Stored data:
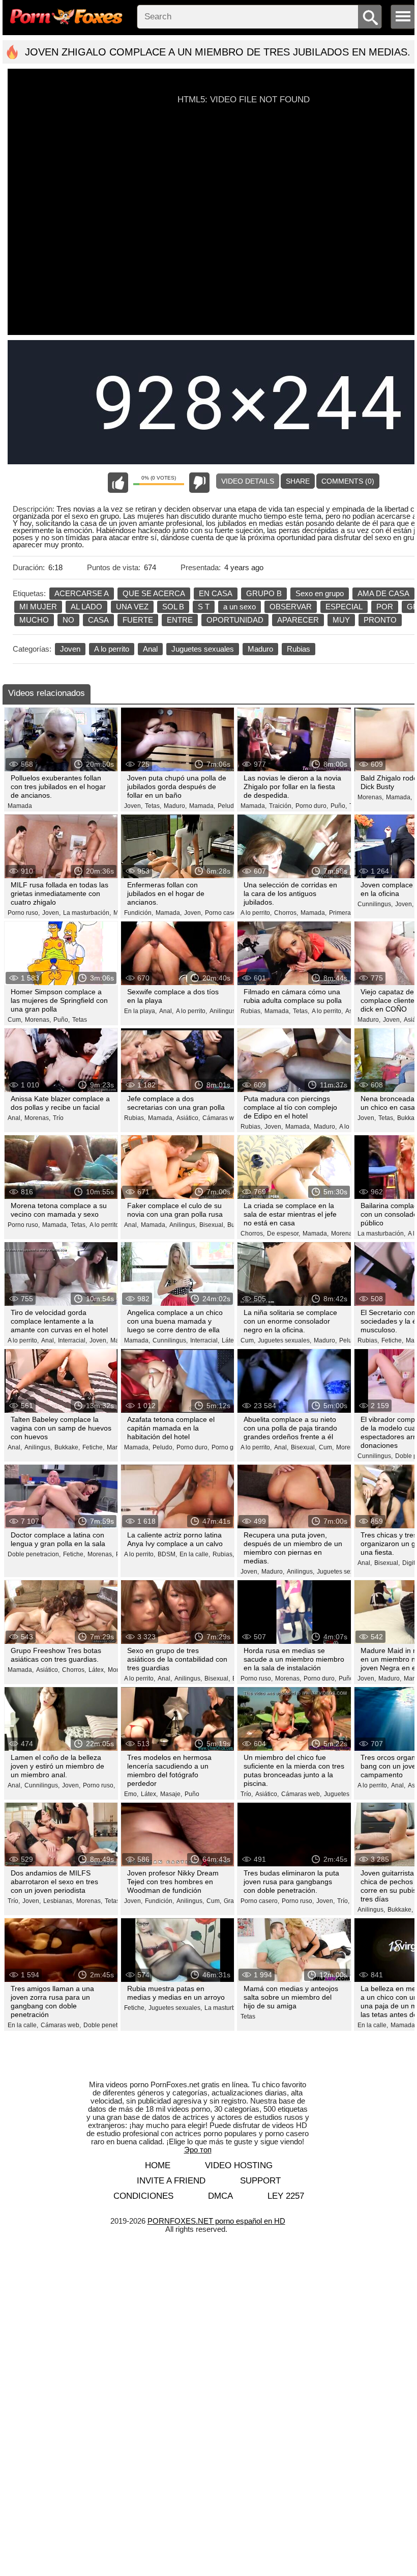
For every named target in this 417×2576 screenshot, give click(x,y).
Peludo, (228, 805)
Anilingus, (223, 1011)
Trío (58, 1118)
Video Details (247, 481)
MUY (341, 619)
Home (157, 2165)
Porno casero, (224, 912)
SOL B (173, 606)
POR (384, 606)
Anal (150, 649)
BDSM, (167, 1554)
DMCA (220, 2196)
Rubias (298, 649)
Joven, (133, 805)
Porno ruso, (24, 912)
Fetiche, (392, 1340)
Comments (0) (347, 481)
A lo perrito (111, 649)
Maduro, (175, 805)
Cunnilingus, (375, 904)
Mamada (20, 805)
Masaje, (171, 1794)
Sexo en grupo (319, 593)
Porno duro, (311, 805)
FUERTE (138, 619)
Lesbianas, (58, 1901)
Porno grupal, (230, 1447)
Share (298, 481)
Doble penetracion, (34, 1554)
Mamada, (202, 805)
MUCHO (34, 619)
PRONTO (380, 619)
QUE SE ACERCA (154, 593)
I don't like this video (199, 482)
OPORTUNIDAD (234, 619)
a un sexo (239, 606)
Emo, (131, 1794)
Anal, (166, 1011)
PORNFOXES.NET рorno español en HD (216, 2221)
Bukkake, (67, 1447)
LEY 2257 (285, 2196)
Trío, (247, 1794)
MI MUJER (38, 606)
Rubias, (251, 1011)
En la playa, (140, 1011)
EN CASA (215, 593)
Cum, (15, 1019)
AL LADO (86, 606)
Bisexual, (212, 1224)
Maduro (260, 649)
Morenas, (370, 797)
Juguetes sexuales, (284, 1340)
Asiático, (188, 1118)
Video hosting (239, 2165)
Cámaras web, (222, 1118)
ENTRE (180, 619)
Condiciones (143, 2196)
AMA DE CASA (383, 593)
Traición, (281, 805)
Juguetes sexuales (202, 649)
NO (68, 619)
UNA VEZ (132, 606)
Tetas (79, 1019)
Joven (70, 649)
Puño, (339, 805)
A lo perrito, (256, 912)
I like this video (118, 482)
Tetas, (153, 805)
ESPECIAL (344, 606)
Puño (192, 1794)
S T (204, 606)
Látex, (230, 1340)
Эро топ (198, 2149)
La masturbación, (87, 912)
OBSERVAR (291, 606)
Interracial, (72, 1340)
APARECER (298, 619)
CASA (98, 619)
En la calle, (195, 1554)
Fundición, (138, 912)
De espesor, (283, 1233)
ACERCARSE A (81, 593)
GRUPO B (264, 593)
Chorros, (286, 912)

==

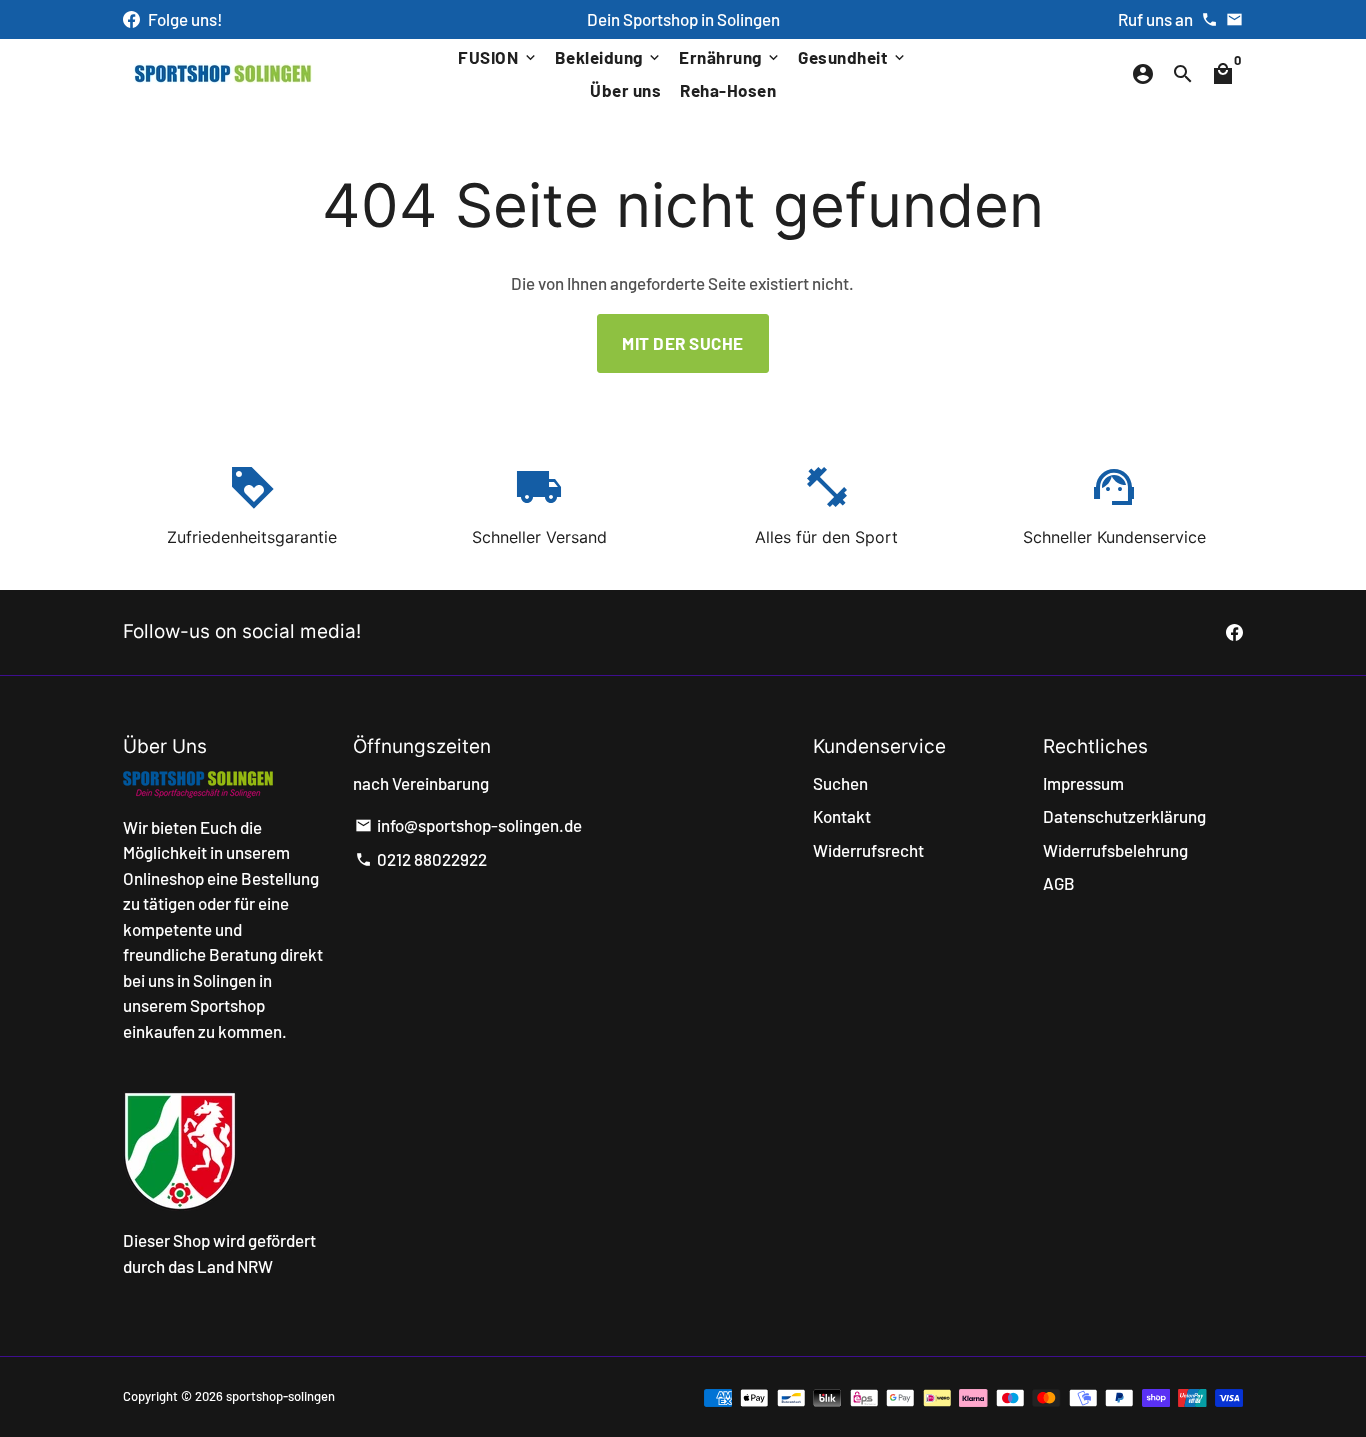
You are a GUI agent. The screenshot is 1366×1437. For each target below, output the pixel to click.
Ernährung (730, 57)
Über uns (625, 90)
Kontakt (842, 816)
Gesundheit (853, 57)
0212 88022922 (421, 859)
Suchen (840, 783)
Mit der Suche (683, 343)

What is expected:
In the entries above, find the line holding "Tetas (79, 1019)" and the line holding "Chorros, (286, 912)", then retype exactly those two lines and every line between them, and nothing else.

Result of this task:
Tetas (79, 1019)
Joven (70, 649)
Puño, (339, 805)
A lo perrito, (256, 912)
I like this video (118, 482)
Tetas, (153, 805)
ESPECIAL (344, 606)
Puño (192, 1794)
S T (204, 606)
Látex, (230, 1340)
Эро топ (198, 2149)
La masturbación, (87, 912)
OBSERVAR (291, 606)
Interracial, (72, 1340)
APARECER (298, 619)
CASA (98, 619)
En la calle, (195, 1554)
Fundición, (138, 912)
De espesor, (283, 1233)
ACERCARSE A (81, 593)
GRUPO B (264, 593)
Chorros, (286, 912)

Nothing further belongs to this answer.